### WORK REQUIRED
An exact transcription of every record is needed.

Saved entries
[Start of Attachment]

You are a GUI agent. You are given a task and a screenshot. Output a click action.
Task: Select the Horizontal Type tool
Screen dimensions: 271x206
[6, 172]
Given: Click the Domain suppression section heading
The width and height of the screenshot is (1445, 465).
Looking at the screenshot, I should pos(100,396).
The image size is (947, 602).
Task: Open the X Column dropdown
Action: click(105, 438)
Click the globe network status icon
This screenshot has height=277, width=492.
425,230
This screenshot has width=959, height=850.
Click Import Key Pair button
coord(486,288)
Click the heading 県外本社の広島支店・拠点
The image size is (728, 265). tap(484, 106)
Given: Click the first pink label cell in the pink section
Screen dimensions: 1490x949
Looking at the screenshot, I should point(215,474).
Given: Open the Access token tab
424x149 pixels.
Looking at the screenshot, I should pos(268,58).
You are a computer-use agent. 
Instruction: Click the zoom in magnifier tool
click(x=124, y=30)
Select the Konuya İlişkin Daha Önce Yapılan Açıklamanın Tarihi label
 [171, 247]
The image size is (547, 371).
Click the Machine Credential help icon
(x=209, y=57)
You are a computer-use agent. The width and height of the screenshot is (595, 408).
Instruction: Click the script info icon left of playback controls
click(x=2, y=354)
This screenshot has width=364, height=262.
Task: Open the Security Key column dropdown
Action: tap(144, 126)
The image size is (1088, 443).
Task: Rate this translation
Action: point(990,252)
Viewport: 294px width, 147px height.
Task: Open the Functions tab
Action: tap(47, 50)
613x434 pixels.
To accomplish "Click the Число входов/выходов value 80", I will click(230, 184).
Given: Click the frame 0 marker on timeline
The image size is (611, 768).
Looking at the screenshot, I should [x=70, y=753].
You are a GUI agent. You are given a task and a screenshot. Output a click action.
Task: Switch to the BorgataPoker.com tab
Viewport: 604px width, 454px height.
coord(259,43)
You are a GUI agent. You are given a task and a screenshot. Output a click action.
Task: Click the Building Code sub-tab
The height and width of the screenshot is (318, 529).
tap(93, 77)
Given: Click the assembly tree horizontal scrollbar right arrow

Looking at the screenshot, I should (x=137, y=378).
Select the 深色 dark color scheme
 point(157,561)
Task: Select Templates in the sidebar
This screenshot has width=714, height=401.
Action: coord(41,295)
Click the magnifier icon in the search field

[End of Attachment]

### EXERCISE RESULT
You are a GUI agent. You are given a task and a screenshot. Output a click action.
Task: Select the Horizontal Type tool
Screen dimensions: 271x206
[6, 172]
Given: Click the Domain suppression section heading
The width and height of the screenshot is (1445, 465).
Looking at the screenshot, I should pos(100,396).
The image size is (947, 602).
Task: Open the X Column dropdown
Action: click(105, 438)
Click the globe network status icon
This screenshot has height=277, width=492.
425,230
This screenshot has width=959, height=850.
Click Import Key Pair button
coord(486,288)
Click the heading 県外本社の広島支店・拠点
The image size is (728, 265). tap(484, 106)
Given: Click the first pink label cell in the pink section
Screen dimensions: 1490x949
Looking at the screenshot, I should point(215,474).
Given: Open the Access token tab
424x149 pixels.
Looking at the screenshot, I should pos(268,58).
You are a computer-use agent. 
Instruction: Click the zoom in magnifier tool
click(x=124, y=30)
Select the Konuya İlişkin Daha Önce Yapılan Açıklamanın Tarihi label
 [171, 247]
The image size is (547, 371).
Click the Machine Credential help icon
(x=209, y=57)
You are a computer-use agent. The width and height of the screenshot is (595, 408).
Instruction: Click the script info icon left of playback controls
click(x=2, y=354)
This screenshot has width=364, height=262.
Task: Open the Security Key column dropdown
Action: tap(144, 126)
The image size is (1088, 443).
Task: Rate this translation
Action: point(990,252)
Viewport: 294px width, 147px height.
Task: Open the Functions tab
Action: tap(47, 50)
613x434 pixels.
To accomplish "Click the Число входов/выходов value 80", I will click(230, 184).
Given: Click the frame 0 marker on timeline
The image size is (611, 768).
Looking at the screenshot, I should [x=70, y=753].
You are a GUI agent. You are given a task and a screenshot. Output a click action.
Task: Switch to the BorgataPoker.com tab
Viewport: 604px width, 454px height.
coord(259,43)
You are a GUI agent. You are given a task and a screenshot. Output a click action.
Task: Click the Building Code sub-tab
The height and width of the screenshot is (318, 529).
tap(93, 77)
Given: Click the assembly tree horizontal scrollbar right arrow

Looking at the screenshot, I should (x=137, y=378).
Select the 深色 dark color scheme
 point(157,561)
Task: Select Templates in the sidebar
This screenshot has width=714, height=401.
Action: coord(41,295)
Click the magnifier icon in the search field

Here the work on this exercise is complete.